== Segment start ==

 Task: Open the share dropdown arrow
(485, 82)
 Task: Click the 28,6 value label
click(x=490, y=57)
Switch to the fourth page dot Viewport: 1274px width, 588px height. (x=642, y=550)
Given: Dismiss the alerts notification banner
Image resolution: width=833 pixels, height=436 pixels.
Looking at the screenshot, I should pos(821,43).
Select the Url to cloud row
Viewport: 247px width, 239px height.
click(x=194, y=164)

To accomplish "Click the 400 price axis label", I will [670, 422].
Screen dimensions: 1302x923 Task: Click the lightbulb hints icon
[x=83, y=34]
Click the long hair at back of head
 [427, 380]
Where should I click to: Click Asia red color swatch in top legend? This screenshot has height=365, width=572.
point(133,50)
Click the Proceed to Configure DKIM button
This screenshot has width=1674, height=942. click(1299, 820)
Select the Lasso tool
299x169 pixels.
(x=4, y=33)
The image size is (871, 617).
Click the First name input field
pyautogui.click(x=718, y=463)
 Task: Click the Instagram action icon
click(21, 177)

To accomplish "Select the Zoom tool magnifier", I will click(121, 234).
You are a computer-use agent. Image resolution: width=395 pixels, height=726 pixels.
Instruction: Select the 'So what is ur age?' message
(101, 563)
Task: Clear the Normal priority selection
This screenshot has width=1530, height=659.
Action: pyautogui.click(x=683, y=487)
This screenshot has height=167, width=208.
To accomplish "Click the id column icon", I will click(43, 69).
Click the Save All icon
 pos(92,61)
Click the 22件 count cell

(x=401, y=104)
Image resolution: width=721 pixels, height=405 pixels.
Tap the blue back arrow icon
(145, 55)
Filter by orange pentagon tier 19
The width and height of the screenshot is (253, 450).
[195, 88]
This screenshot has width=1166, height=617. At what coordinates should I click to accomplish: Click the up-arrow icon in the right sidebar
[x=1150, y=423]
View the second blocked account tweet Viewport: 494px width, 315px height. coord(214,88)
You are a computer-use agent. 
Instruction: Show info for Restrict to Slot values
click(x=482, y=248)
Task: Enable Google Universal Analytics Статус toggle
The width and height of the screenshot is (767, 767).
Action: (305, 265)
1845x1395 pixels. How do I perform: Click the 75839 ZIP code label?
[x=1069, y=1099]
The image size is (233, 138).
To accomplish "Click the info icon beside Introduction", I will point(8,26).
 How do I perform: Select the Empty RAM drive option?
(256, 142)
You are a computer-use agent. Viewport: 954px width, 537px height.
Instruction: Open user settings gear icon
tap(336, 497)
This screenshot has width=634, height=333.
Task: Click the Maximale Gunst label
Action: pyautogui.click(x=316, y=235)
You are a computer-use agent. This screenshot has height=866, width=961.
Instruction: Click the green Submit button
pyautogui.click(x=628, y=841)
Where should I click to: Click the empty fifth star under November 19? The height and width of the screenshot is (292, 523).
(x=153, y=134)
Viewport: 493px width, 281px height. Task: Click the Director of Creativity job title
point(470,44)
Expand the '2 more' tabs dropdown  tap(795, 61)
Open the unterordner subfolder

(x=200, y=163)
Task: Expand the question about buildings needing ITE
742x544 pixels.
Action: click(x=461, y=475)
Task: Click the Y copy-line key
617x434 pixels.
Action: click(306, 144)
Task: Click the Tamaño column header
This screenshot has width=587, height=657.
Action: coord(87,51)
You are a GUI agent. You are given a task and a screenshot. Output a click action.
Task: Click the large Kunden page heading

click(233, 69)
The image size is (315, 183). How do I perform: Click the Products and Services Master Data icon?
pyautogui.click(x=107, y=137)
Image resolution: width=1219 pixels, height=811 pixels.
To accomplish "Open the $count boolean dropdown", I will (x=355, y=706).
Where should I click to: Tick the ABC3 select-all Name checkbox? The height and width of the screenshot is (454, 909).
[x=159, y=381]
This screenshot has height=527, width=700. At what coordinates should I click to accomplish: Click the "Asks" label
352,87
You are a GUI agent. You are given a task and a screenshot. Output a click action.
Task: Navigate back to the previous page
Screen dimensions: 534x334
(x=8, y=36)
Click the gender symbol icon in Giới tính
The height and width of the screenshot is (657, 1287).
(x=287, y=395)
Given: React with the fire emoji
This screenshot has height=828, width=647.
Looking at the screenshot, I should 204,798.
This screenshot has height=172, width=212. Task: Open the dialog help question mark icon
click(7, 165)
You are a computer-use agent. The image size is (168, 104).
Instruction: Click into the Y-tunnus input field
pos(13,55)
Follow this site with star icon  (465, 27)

== Segment end ==

Assignment:
Copy every line from the material in which the word "Expand" can be found.

Output for this exercise:
Expand the '2 more' tabs dropdown  tap(795, 61)
Task: Expand the question about buildings needing ITE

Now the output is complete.